Hot-spot pressures greater than 50 Gbar were achieved in direct-drive layered DT cryogenic implosions on OMEGA. A combination of laser and target improvements on OMEGA, as well as upgraded nuclear and x-ray diagnostics, led to the >50-Gbar observation. These experiments are part of an LLE campaign to demonstrate fuel pressures of 100 Gbar—the pressure required to demonstrate hydrodynamic equivalence on OMEGA to a direct-drive–ignition capsule at the National Ignition Facility.

Shown here is Cryogenic DT target implosion creating a compressed fusion fuel pressure >50 Gbar

Magnetic Liner Inertial Fusion


The Department of Energy’s Advanced Research Projects Agency-Energy (ARPA-E) announced a two-year, $3.8 million award for Sandia National Laboratories and the LLE to study the potential of combining two different technologies to further advance their research efforts to produce controlled fusion reactions. The award seeks to build upon the successes of Sandia’s magnetized liner inertial fusion (MagLIF) concept. MagLIF is an innovative magneto-inertial fusion concept that exploits advances in pulsed-power technology.

“The ARPA-E award will fund research that will benefit from the existing strong collaborative effort between Sandia National Laboratories and LLE,” said Professor and LLE Director Robert L. McCrory. “LLE, with its 60-beam OMEGA and four-beam high-energy OMEGA EP lasers, and Sandia, with the world’s largest pulsed-power machine, Z, provide unique capabilities to explore a range of fusion parameters previously unexplored.”

“Creating a high-output reaction in a MagLIF plasma at Z should demonstrate the promise of the broader field of research we call magneto-inertial fusion–a potentially inexpensive form of fusion,” said project lead and Sandia manager Dan Sinars. “We hope that the results of our research will motivate more efforts in this area.”

Shown here is collaborators from Sandia National Laboratories and LLE perform experiments on the OMEGA EP Laser System that test the effects of applied magnetic fields on laser preheat in the MagLIF scheme

A schematic of the point design for laser-driven MagLIF on OMEGA

Next-Generation Cryogenic Target


A next-generation cryogenic target was developed that will employ a new mounting stalk that is specifically designed to be insensitive to vibrational energy once aligned to the 60 beams of the OMEGA laser.
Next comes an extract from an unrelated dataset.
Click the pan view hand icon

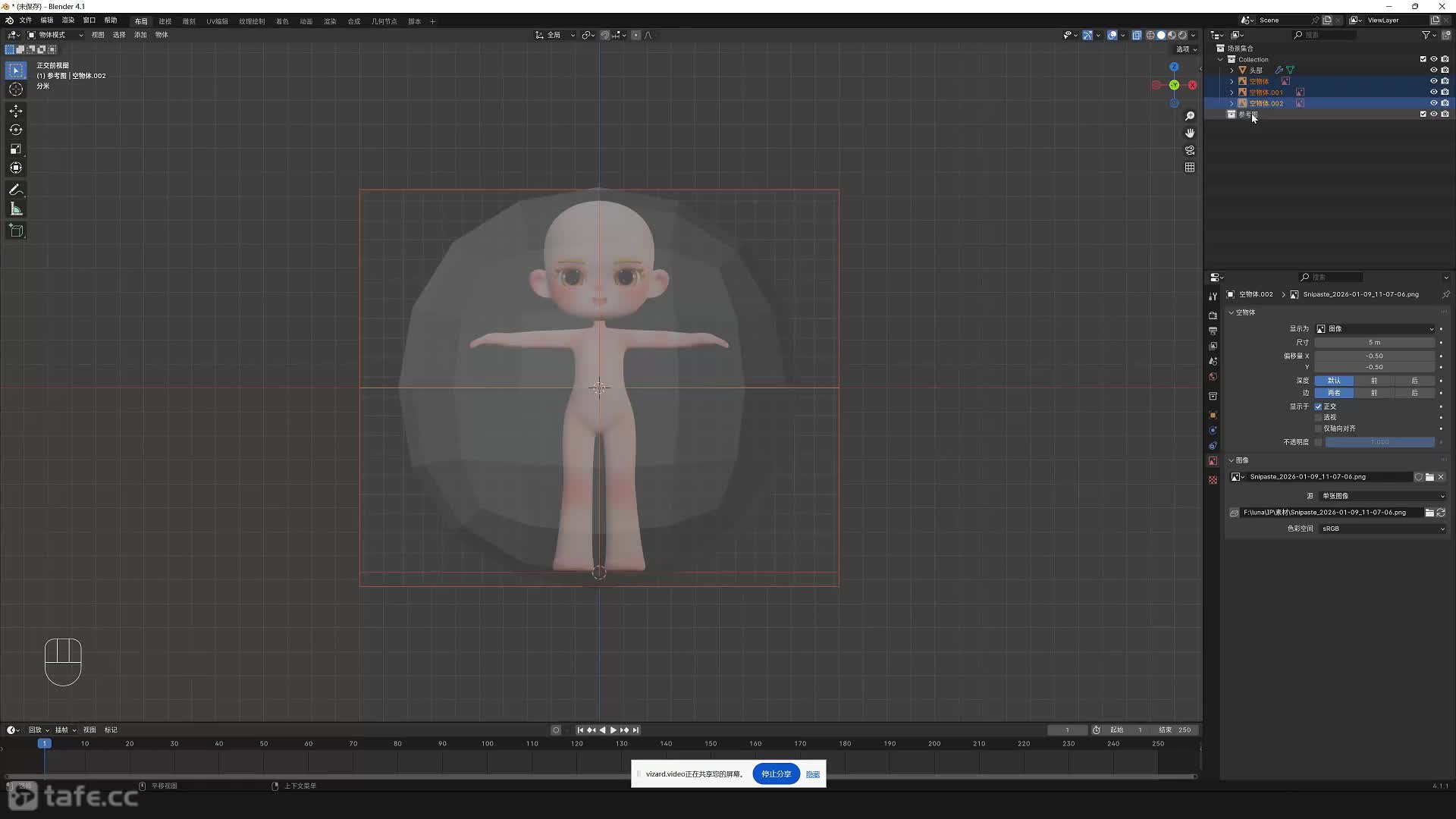tap(1190, 133)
Referred to as the “Type 1E target mount,” the new stalk was adapted by Mechanical Engineering’s Brian Rice from an original design by David Harding and Mark Bonino and uses a 17-µm-diam silicon carbide fiber to attach the cryogenic capsule to a polyimide tube that helps damp vibrations. The alignment-stability requirement is ~1% of the capsule diameter. These targets are filled with several hundred atmospheres of deuterium-tritium fuel and cooled to 19.6 K, or -424°F. Mathematical models, based on mechanical properties measured at 19.6 K, were used to select the target assembly materials and dimensions needed to ensure the stability requirement. Once irradiated by the 60 OMEGA beams, these capsules implode and produce a fusion energy yield of ~5 x 1013 DT neutrons which is ~100 J of fusion energy.